The FIT laboratory has three principal applications:
- detecting clandestine irradiation applied offshore as spoilage masking on imported foodstuffs
- monitoring to ensure compliance with dose level orders and regulations onshore
- certification of non-irradiation for export market access.
Food irradiation is used to destroy bacteria and pests, control sprouting and extend the shelf life of some foods.
Immunological effects of inhaled radon gas
This project is conducting a novel investigation into the early cellular and immunological effects of radiation damage from environmentally-relevant levels of radon and its decay products (RDPs).
Radon (Rn) is a naturally occurring radioactive gas. A high exposure to radon is associated with an increased risk of developing lung cancer.
Rn-associated cancer risk is generally accepted by countries around the world from a regulatory perspective, however this position is also somewhat controversial. While our industry does not currently understand the molecular and cellular mechanisms of action of Rn and RDPs, effects are hypothesised to include early immunological effects, which may facilitate cancer initiation.

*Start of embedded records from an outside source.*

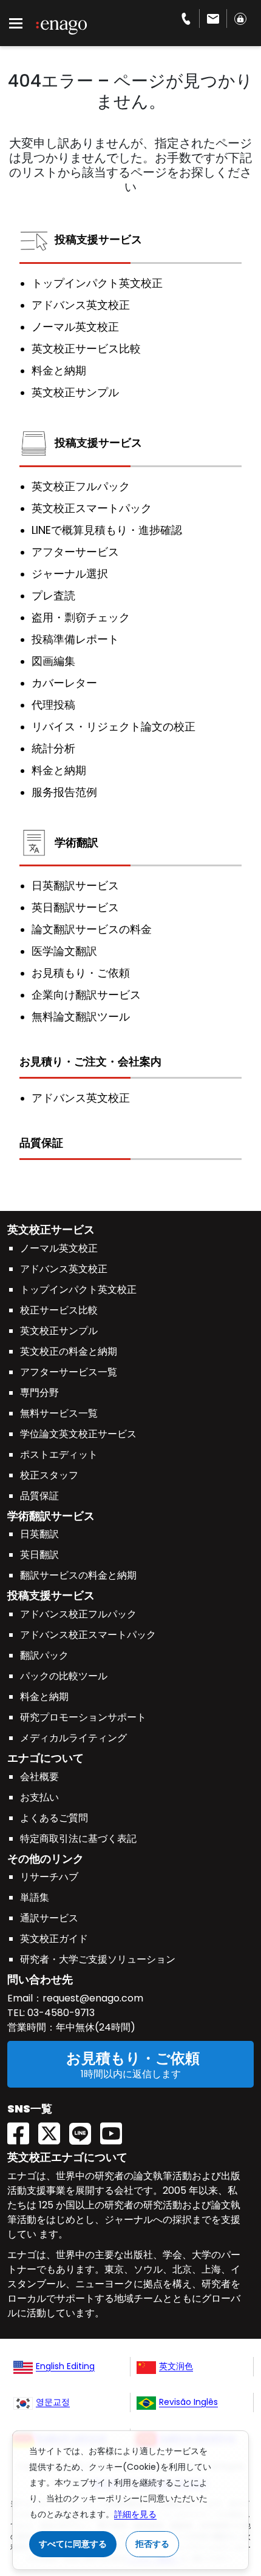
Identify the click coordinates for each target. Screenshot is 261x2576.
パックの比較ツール (63, 1676)
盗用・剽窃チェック (81, 617)
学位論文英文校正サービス (78, 1434)
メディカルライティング (73, 1738)
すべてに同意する (73, 2544)
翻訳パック (44, 1655)
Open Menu (15, 23)
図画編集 (53, 661)
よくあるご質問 (54, 1818)
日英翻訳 (39, 1534)
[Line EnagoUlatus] (84, 2129)
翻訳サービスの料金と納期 (78, 1575)
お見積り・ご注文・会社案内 (90, 1061)
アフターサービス (75, 552)
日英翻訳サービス (75, 885)
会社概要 (39, 1777)
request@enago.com (92, 1998)
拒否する (152, 2544)
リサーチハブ (49, 1877)
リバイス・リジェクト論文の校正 (113, 727)
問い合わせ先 (40, 1979)
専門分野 (39, 1393)
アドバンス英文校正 (81, 305)
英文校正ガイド (54, 1939)
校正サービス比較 (59, 1310)
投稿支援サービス (98, 239)
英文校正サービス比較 (86, 349)
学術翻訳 (76, 841)
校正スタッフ (49, 1475)
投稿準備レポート (75, 639)
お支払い (39, 1797)
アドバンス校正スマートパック (88, 1635)
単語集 (34, 1897)
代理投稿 (53, 705)
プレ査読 (53, 595)
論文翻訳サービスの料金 (92, 929)
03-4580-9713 (60, 2013)
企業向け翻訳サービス (86, 995)
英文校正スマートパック (92, 508)
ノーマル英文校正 (75, 327)
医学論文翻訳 (64, 951)
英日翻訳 (39, 1555)
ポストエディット (59, 1455)
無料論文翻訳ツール (81, 1017)
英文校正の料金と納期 (68, 1351)
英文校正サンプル (75, 392)
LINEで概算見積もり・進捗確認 (107, 530)
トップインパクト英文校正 (97, 283)
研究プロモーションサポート (83, 1717)
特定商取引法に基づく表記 (78, 1839)
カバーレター (64, 683)
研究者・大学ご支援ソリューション (97, 1959)
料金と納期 (59, 370)
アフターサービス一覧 (68, 1372)
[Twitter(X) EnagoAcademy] (53, 2129)
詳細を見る (135, 2514)
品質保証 (41, 1142)
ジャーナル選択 (70, 574)
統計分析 (53, 748)
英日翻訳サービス (75, 907)
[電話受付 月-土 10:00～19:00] (186, 18)
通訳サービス (49, 1918)
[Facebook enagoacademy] (22, 2129)
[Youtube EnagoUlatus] (115, 2129)
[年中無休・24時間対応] (213, 18)
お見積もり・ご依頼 (81, 973)
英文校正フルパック (81, 486)
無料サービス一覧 (59, 1413)
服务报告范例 (64, 792)
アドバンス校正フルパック (78, 1614)
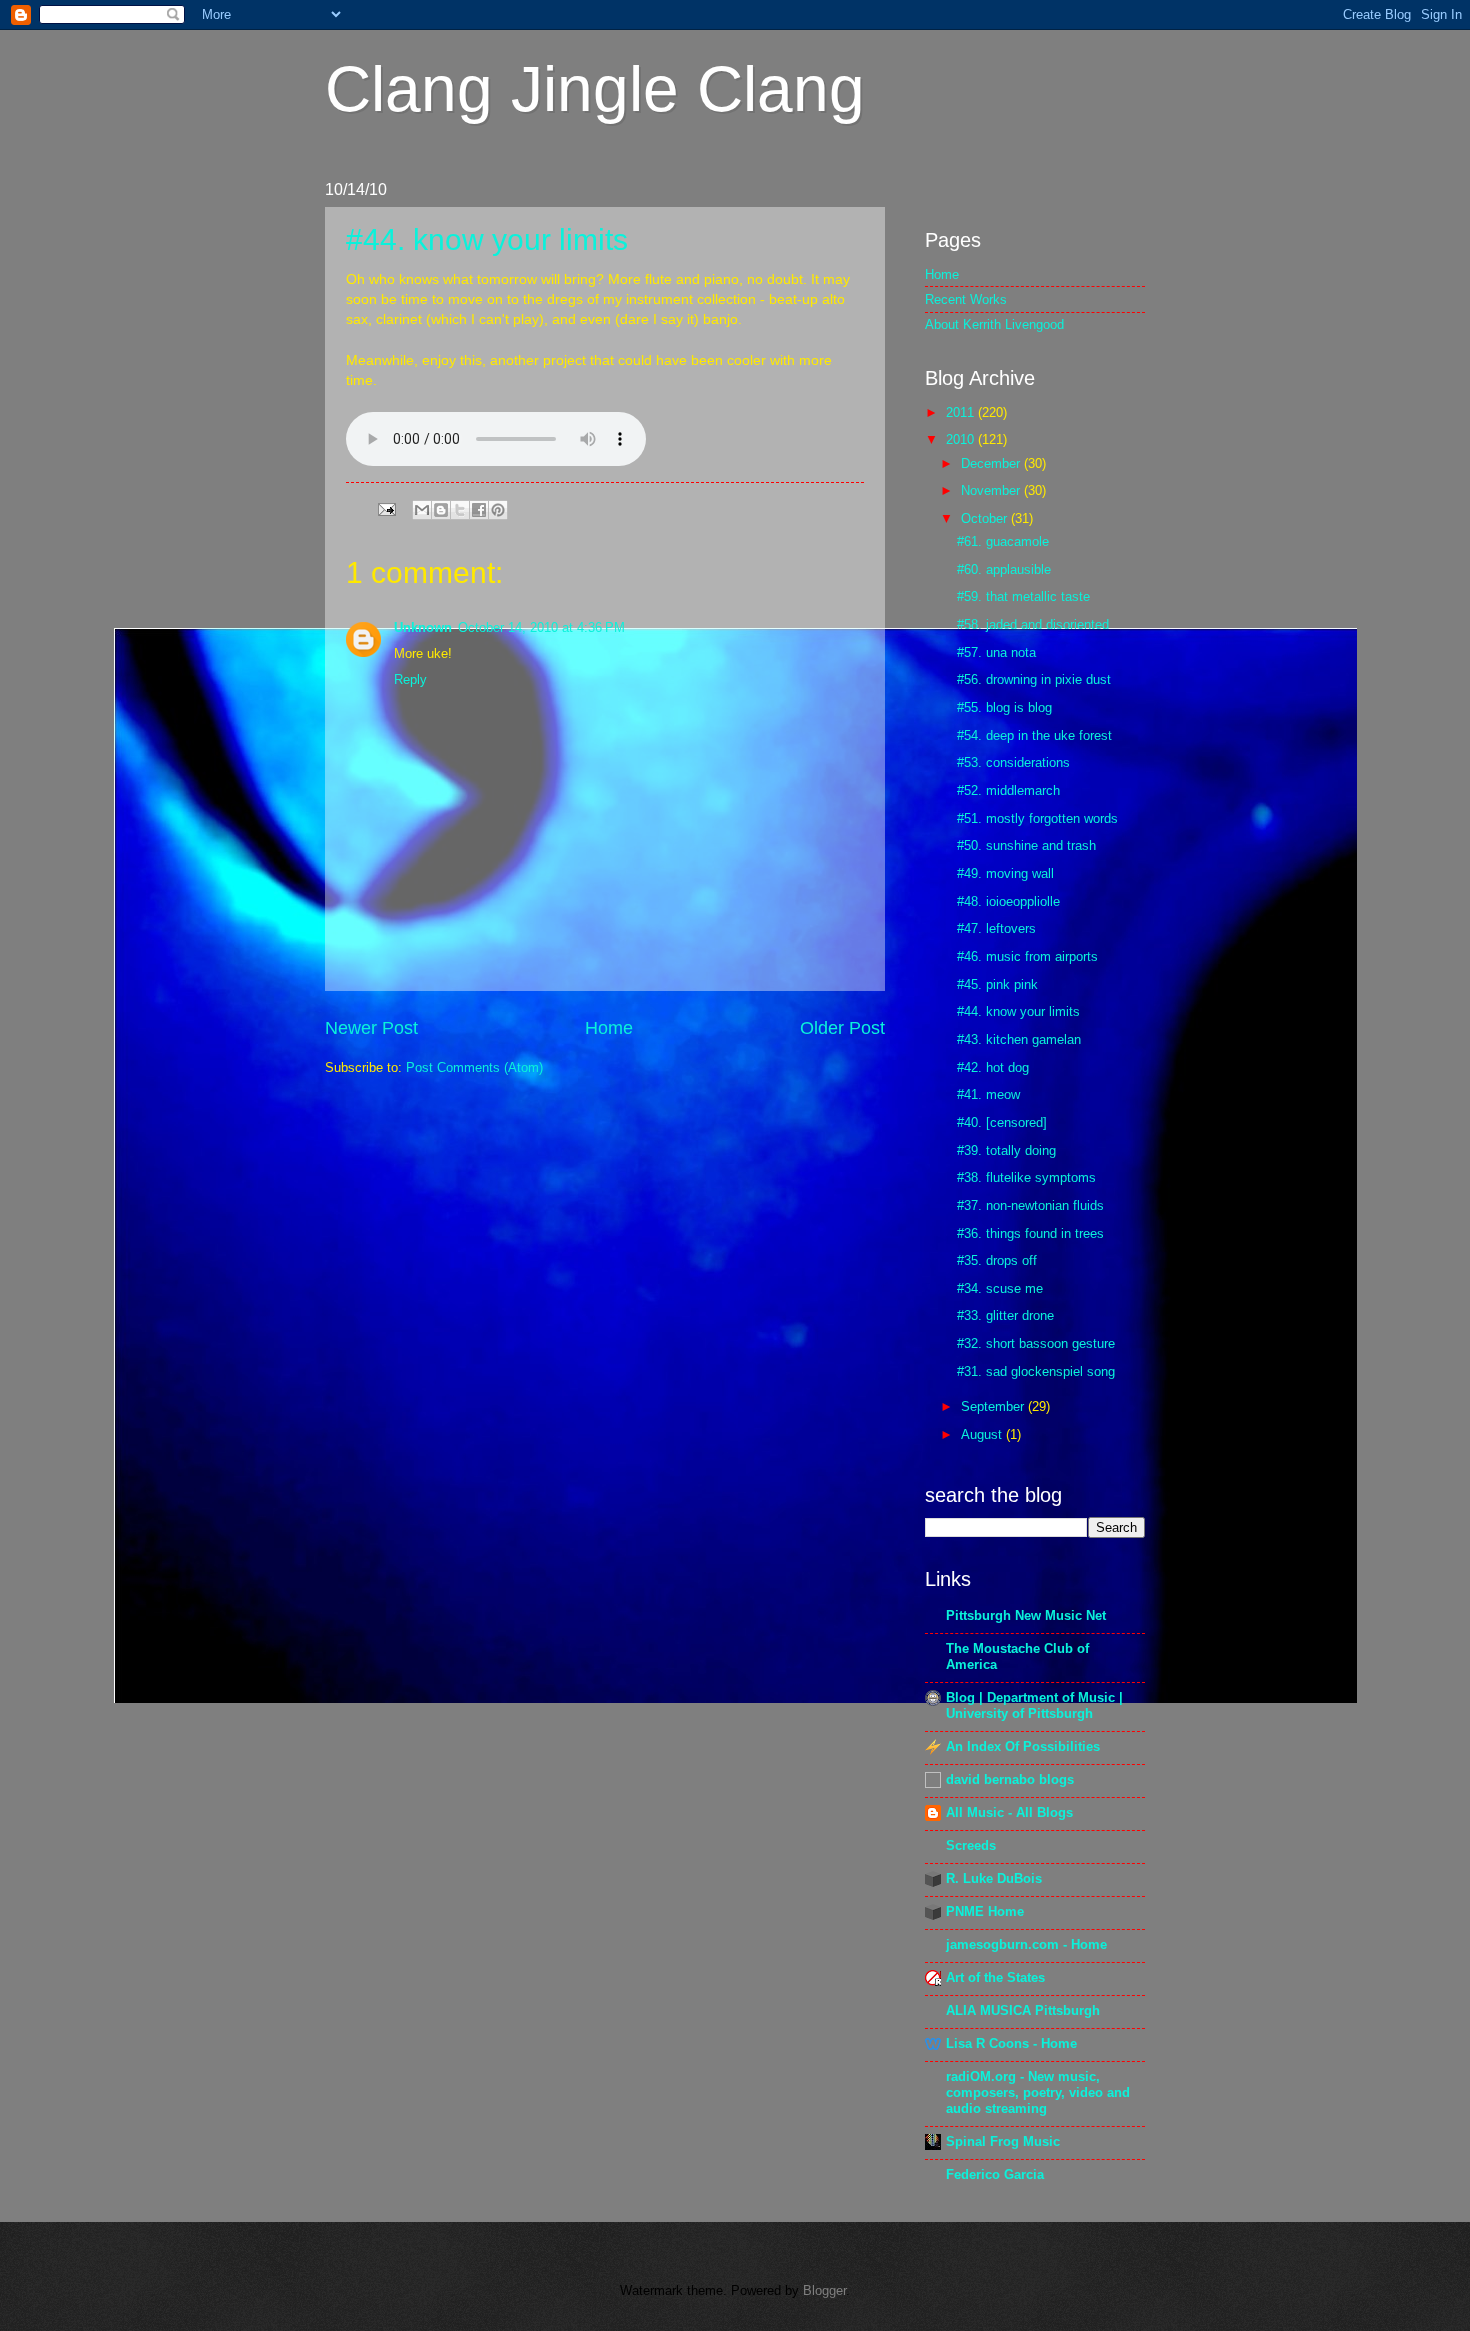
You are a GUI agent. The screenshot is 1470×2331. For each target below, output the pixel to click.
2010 (962, 439)
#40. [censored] (1002, 1122)
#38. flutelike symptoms (1026, 1177)
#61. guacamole (1003, 541)
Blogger (824, 2290)
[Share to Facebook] (479, 510)
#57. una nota (996, 652)
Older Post (842, 1028)
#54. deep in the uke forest (1034, 735)
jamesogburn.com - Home (1026, 1944)
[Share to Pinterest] (498, 510)
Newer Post (371, 1028)
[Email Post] (386, 508)
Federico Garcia (995, 2174)
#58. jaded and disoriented (1033, 624)
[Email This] (422, 510)
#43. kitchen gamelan (1019, 1039)
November (992, 490)
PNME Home (985, 1911)
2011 (962, 412)
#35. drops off (997, 1260)
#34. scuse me (1000, 1288)
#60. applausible (1004, 569)
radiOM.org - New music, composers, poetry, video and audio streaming (1038, 2092)
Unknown (423, 627)
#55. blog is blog (1004, 707)
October (986, 518)
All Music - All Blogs (1009, 1812)
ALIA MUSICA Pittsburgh (1023, 2010)
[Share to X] (460, 510)
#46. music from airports (1027, 956)
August (983, 1434)
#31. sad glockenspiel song (1036, 1371)
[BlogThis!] (441, 510)
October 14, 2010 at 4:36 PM (541, 627)
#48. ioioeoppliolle (1008, 901)
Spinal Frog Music (1003, 2141)
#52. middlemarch (1008, 790)
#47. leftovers (996, 928)
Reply (410, 679)
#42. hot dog (993, 1067)
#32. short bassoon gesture (1036, 1343)
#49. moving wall (1005, 873)
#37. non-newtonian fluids (1030, 1205)
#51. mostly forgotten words (1037, 818)
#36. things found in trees (1030, 1233)
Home (609, 1028)
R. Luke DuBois (994, 1878)
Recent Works (966, 299)
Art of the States (995, 1977)
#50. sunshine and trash (1026, 845)
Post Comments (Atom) (474, 1067)
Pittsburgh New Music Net (1026, 1615)
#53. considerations (1013, 762)
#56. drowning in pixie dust (1034, 679)
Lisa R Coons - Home (1011, 2043)
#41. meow (988, 1094)
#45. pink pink (997, 984)
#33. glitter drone (1005, 1315)
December (992, 463)
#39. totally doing (1006, 1150)
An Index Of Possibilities (1023, 1746)
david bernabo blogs (1010, 1779)
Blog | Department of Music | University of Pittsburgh (1034, 1705)
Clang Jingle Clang (595, 89)
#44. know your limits (487, 239)
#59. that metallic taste (1023, 596)
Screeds (971, 1845)
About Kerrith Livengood (994, 324)
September (994, 1406)
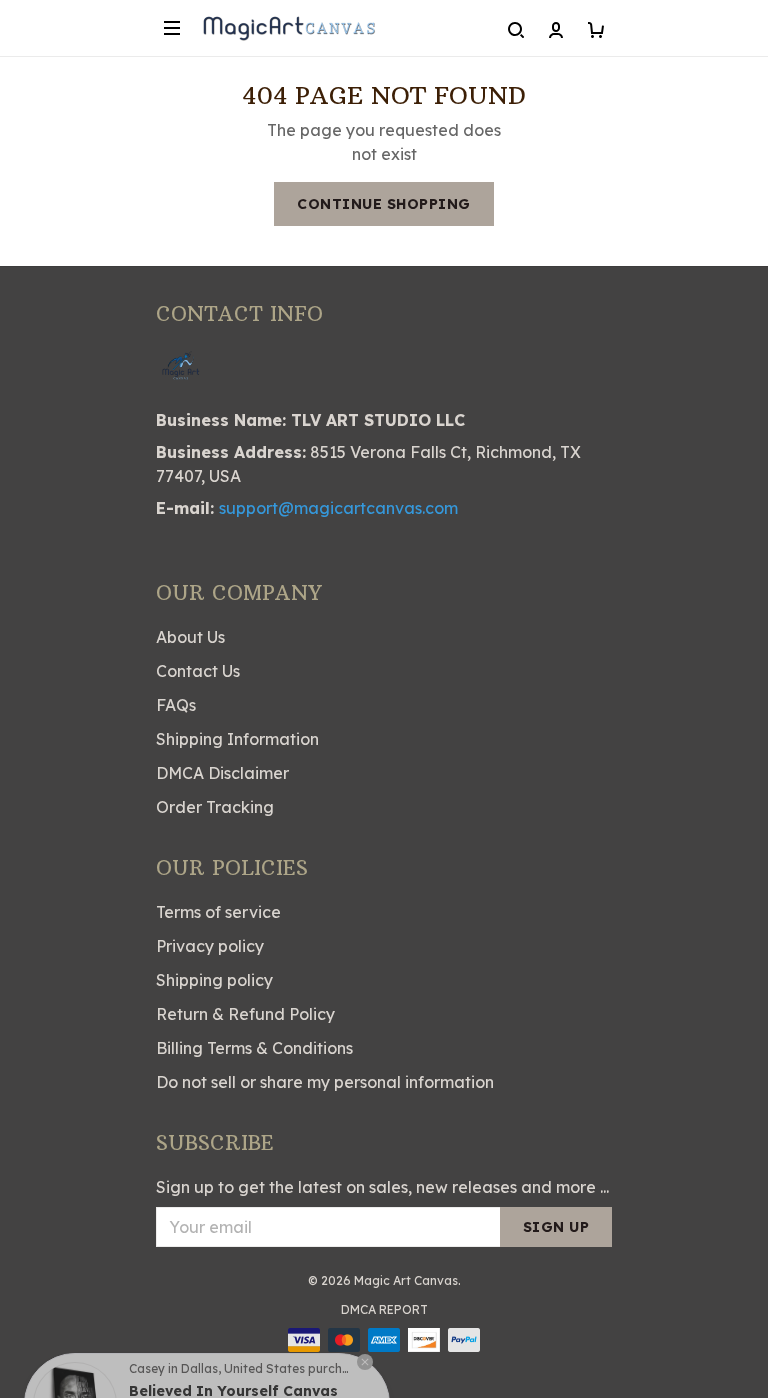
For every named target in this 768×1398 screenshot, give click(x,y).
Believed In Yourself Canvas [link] (233, 1341)
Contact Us (198, 671)
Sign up (556, 1227)
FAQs (176, 705)
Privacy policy (210, 946)
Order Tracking (215, 807)
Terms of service (218, 912)
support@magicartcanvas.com (338, 508)
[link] (75, 1354)
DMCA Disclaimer (222, 773)
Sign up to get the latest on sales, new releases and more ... (382, 1187)
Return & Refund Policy (245, 1014)
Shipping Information (237, 739)
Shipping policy (214, 980)
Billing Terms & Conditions (254, 1048)
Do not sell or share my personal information (325, 1082)
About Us (190, 637)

As part of this project, researchers at the Flinders University Pain & Pulmonary Neurobiology Laboratory have recently constructed a world-first Radon Facility customised for administering radon and radon decay products (RDP) to whole animal models and cell culture.
The project is running collaboration with:
- The Prescott Environmental Luminescence Laboratory
- Flinders University
- Northern Ontario School of Medicine.
- Bruce Power
- Nuclear Innovation Institute, Ontario, Canada.